Source information

|---|

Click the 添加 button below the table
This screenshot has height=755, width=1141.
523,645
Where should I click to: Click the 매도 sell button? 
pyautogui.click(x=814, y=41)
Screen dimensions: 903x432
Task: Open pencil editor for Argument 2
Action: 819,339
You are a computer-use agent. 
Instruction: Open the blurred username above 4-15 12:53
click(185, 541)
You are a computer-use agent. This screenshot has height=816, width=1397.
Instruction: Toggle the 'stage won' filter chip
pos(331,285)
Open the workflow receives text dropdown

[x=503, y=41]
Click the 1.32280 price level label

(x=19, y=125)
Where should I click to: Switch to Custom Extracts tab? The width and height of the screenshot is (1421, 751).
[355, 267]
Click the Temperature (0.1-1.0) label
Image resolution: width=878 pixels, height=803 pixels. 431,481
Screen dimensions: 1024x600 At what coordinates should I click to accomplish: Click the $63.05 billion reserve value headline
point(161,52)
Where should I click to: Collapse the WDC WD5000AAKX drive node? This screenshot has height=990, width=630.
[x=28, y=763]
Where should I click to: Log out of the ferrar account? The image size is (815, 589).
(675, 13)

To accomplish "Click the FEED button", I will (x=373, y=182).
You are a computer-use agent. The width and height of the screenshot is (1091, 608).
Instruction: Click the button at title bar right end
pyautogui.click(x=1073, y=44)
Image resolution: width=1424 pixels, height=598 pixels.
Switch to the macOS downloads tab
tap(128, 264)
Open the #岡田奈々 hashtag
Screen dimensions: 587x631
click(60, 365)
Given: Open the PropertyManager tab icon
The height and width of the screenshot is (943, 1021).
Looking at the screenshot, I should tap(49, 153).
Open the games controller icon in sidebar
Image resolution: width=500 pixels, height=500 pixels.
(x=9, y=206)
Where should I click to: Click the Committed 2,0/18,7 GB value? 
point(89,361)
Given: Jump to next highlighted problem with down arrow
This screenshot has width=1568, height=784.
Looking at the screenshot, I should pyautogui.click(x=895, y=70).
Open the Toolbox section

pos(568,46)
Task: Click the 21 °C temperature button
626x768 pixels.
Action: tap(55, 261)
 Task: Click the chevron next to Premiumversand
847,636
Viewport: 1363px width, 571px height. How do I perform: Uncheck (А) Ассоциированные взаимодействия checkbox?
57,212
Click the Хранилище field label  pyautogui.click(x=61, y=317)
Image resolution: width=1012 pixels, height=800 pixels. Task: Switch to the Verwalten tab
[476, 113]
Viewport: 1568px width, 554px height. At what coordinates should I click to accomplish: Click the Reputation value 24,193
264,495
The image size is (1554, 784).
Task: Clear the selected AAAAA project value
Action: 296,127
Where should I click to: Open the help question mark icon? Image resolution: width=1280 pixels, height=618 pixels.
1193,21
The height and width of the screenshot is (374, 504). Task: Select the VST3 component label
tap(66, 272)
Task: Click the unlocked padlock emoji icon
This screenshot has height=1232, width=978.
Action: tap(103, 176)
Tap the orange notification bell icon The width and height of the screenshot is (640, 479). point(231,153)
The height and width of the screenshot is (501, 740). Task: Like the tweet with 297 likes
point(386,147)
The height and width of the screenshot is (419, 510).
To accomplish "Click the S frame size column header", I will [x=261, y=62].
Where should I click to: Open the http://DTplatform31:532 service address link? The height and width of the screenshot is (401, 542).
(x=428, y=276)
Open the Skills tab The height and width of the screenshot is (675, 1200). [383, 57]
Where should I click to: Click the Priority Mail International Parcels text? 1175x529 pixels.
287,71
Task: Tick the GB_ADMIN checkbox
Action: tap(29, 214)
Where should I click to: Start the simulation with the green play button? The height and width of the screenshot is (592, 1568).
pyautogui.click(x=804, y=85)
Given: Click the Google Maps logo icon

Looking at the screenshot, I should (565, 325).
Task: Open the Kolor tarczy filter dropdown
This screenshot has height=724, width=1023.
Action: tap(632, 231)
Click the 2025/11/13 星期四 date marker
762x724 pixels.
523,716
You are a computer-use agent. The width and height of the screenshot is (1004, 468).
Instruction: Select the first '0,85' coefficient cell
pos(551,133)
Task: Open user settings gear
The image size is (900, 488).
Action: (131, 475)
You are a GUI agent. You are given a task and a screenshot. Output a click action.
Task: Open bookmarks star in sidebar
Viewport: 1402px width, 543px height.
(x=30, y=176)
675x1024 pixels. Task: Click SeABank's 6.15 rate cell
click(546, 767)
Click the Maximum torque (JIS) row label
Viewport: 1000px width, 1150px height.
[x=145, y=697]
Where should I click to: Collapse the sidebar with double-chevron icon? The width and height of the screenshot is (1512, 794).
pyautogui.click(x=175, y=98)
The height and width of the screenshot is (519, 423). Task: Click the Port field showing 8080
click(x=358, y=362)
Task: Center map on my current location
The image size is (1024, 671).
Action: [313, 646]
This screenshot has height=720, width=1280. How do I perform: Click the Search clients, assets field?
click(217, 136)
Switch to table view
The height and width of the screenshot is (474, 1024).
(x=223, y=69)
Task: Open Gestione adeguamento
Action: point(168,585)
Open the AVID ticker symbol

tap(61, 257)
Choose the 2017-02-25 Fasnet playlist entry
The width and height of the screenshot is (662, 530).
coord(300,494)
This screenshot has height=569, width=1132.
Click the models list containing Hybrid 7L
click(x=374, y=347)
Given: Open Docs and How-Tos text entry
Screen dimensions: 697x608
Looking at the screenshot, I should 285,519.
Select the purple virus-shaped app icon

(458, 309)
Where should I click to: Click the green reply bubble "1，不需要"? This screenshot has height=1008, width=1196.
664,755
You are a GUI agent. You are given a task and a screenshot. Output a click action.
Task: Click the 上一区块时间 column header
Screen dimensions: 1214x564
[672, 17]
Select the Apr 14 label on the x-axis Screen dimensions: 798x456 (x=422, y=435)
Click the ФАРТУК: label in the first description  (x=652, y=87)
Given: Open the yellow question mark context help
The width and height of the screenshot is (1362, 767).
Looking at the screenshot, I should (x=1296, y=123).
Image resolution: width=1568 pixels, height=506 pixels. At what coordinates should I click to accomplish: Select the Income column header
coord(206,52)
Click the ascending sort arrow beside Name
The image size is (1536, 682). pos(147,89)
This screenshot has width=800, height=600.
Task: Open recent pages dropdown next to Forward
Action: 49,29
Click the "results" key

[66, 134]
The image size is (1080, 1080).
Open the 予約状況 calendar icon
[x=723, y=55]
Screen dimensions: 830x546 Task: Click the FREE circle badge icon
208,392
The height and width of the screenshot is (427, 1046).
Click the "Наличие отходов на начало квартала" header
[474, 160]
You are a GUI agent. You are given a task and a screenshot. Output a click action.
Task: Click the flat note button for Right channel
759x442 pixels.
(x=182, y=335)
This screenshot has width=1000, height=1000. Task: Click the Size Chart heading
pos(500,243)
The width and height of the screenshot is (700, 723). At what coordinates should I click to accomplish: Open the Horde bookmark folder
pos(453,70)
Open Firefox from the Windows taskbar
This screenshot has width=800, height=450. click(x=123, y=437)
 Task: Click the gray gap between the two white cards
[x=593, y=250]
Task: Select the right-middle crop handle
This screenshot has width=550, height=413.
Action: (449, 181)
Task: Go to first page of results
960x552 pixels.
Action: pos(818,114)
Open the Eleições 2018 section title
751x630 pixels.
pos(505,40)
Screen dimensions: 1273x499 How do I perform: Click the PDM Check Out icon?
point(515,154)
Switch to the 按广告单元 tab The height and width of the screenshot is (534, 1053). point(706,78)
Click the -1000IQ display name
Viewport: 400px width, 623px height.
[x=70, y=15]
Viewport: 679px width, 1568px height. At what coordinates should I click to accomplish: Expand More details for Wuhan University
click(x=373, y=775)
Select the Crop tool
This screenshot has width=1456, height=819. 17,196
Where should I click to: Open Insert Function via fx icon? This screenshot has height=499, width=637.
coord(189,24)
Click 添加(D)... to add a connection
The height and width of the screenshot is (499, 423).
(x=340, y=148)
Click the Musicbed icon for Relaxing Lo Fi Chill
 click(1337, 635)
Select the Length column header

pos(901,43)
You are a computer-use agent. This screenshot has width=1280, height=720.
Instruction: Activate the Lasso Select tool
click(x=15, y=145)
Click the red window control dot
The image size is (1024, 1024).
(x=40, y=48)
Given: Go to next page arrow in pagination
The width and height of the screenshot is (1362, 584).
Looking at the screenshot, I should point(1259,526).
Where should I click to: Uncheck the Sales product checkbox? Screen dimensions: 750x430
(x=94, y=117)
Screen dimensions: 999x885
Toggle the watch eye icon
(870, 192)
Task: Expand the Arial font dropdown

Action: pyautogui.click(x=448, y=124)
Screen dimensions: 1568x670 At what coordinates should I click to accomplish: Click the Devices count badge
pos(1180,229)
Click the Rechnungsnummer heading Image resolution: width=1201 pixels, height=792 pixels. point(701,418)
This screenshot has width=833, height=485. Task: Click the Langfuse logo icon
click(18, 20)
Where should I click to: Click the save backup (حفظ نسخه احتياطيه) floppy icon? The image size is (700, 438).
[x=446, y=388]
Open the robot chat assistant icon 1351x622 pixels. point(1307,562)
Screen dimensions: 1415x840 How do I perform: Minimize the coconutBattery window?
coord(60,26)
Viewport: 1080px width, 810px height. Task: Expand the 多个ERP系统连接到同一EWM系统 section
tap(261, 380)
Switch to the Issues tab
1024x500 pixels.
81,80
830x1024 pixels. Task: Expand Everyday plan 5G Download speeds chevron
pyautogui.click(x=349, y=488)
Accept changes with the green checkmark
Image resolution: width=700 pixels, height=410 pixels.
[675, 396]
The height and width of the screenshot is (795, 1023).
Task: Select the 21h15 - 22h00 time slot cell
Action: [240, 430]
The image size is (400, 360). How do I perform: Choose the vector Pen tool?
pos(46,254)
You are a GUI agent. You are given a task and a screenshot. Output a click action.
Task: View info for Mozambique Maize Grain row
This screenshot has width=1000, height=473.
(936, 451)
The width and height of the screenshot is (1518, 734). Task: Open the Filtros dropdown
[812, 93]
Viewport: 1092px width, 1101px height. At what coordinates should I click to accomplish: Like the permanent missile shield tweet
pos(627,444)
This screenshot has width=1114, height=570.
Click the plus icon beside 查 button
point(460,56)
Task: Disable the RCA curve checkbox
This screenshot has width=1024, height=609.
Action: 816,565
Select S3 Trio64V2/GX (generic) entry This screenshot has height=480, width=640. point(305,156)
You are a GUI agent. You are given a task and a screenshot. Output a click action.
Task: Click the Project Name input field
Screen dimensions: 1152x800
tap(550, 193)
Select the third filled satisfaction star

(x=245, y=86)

|---|

Directions
Bring together all lines in the records where the word "will" is found.

Completed exercise
To accomplish "Click the FEED button", I will (x=373, y=182).
To accomplish "Click the S frame size column header", I will [x=261, y=62].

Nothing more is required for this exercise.